Exercise brief: Copy out each line in the records below that contains the word "computer".

Data excerpts:
------------------------------------------------------------------------
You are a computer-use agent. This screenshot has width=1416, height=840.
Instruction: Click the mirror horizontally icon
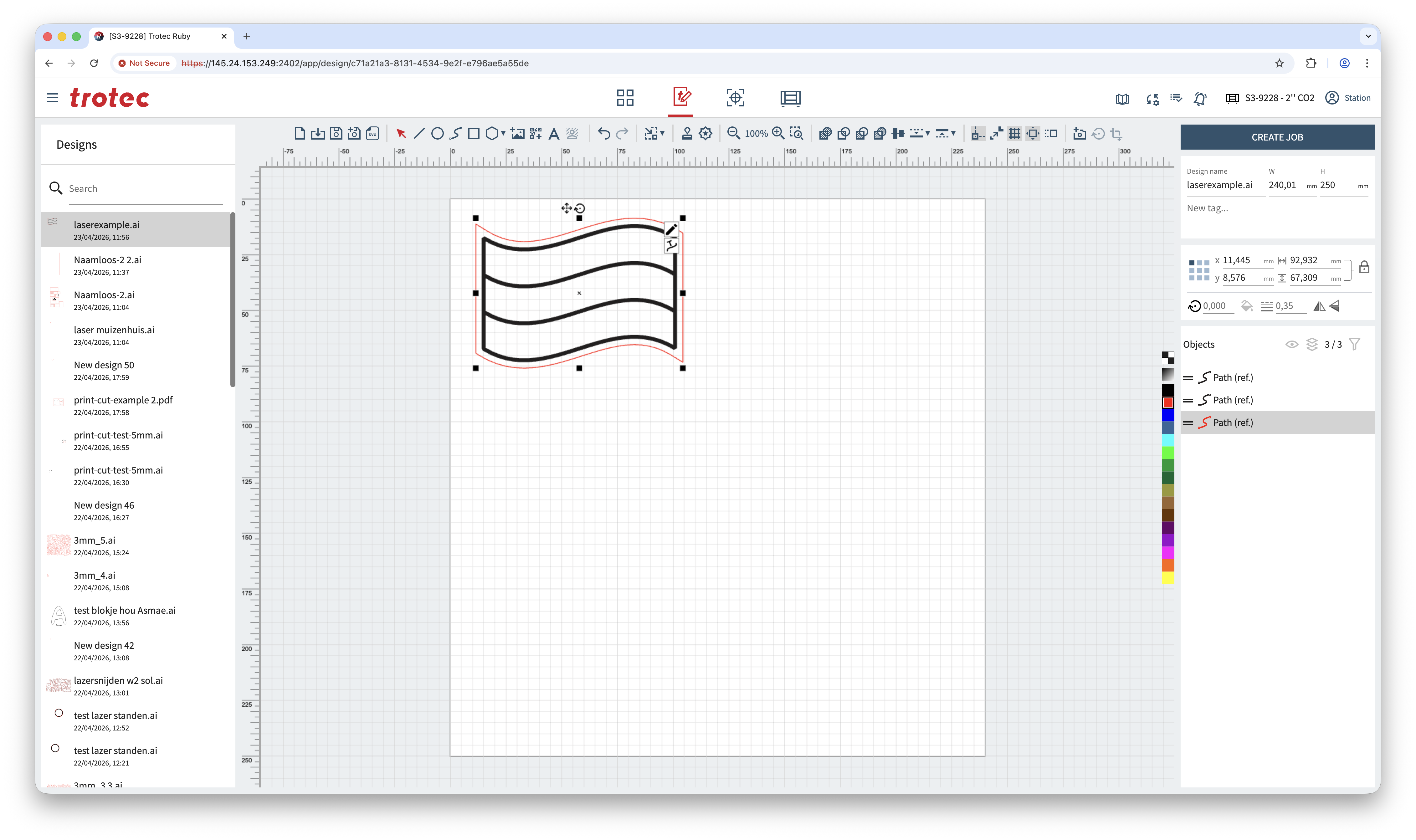coord(1319,306)
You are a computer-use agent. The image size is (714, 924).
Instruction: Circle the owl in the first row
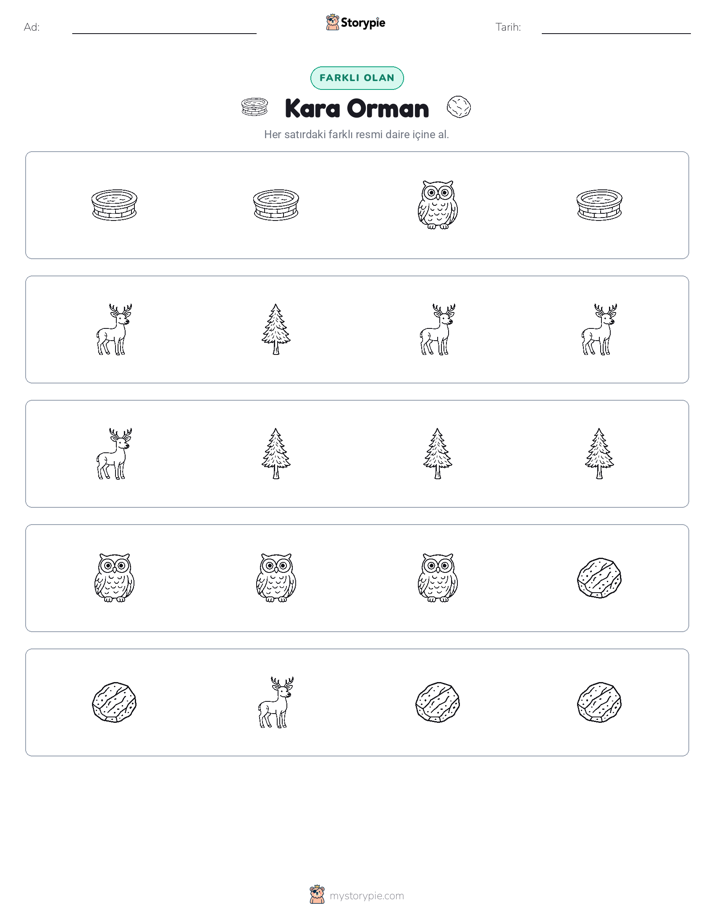[437, 205]
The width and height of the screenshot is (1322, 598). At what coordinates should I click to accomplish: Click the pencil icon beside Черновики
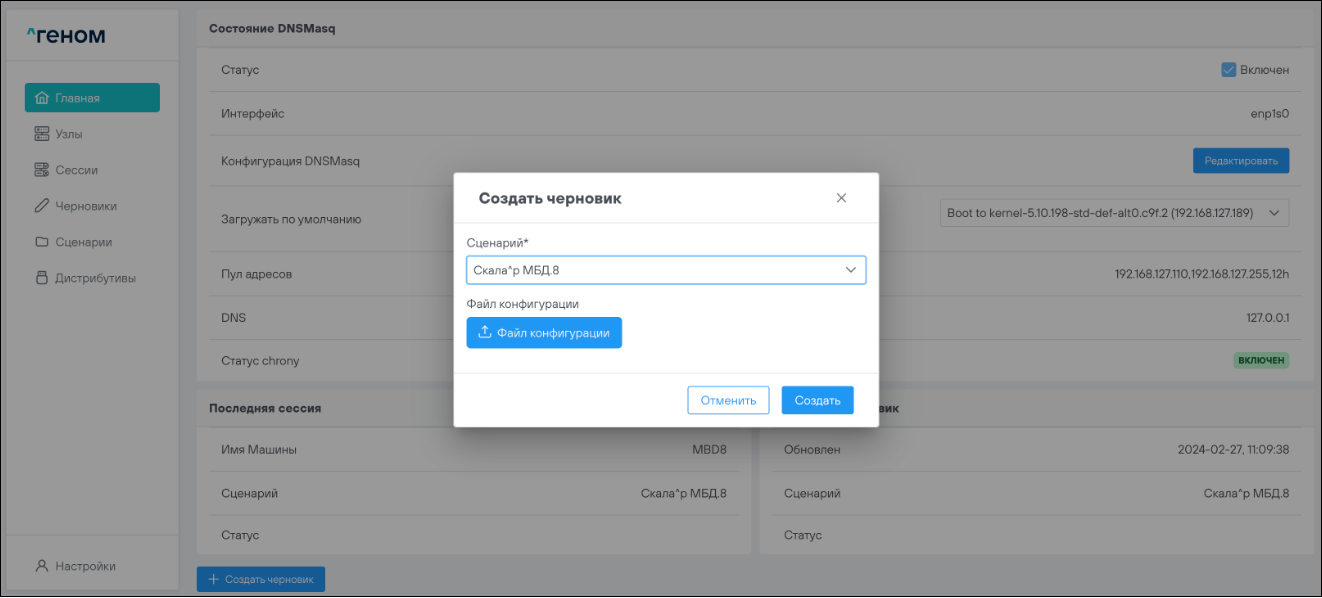tap(42, 206)
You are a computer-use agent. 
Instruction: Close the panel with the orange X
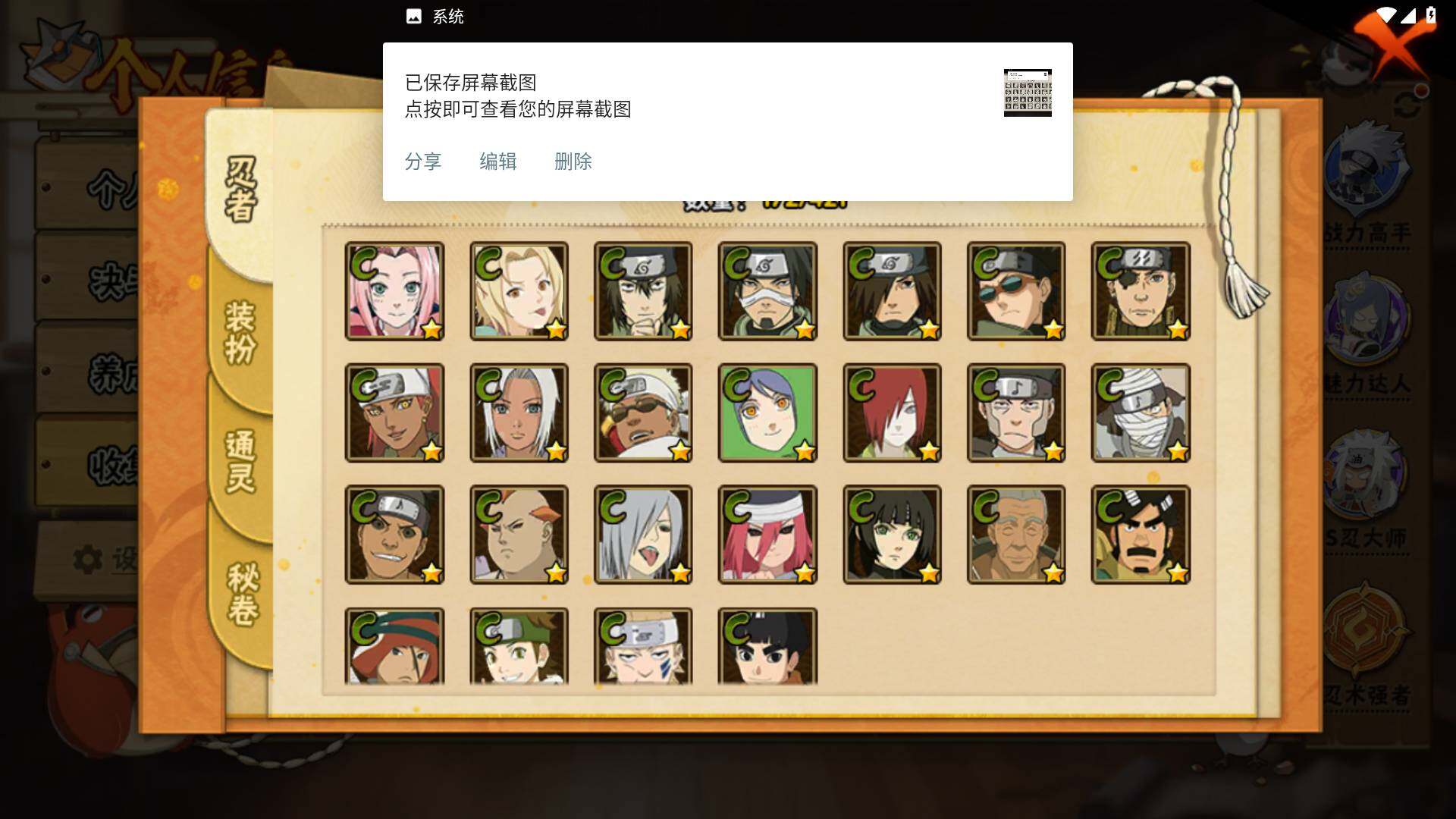click(1388, 42)
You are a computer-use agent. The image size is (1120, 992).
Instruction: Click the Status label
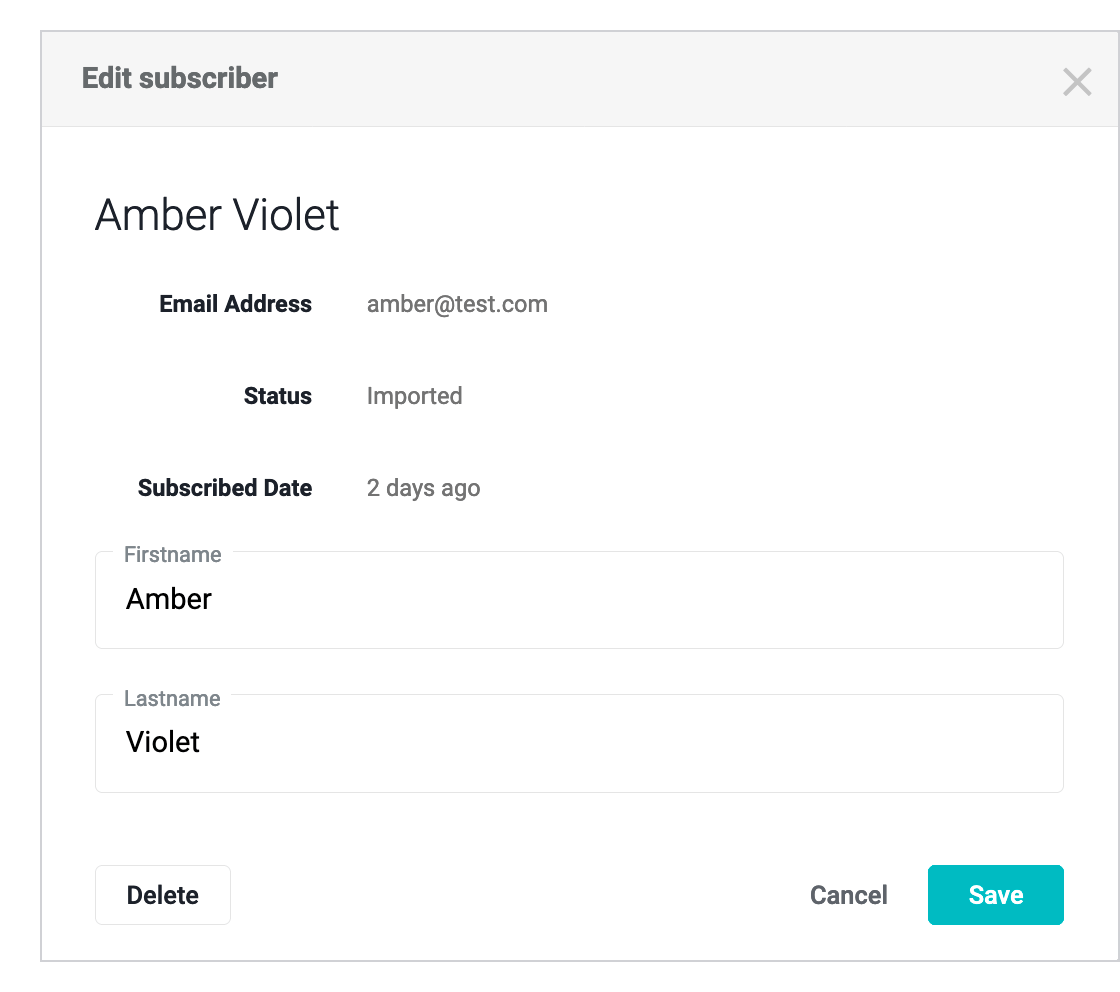(277, 396)
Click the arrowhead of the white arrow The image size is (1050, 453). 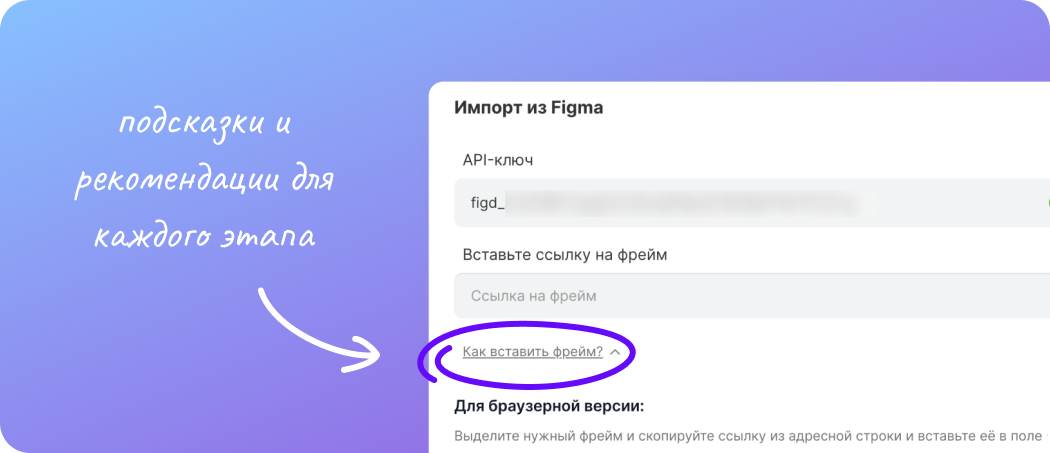click(362, 353)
------------------------------------------------------------------------
Complete response:
You are a computer-use agent. This screenshot has width=1416, height=840.
You are a computer-use agent. The image size is (714, 924).
You are a computer-use agent. 
You are a computer-use agent. The image size is (1120, 992).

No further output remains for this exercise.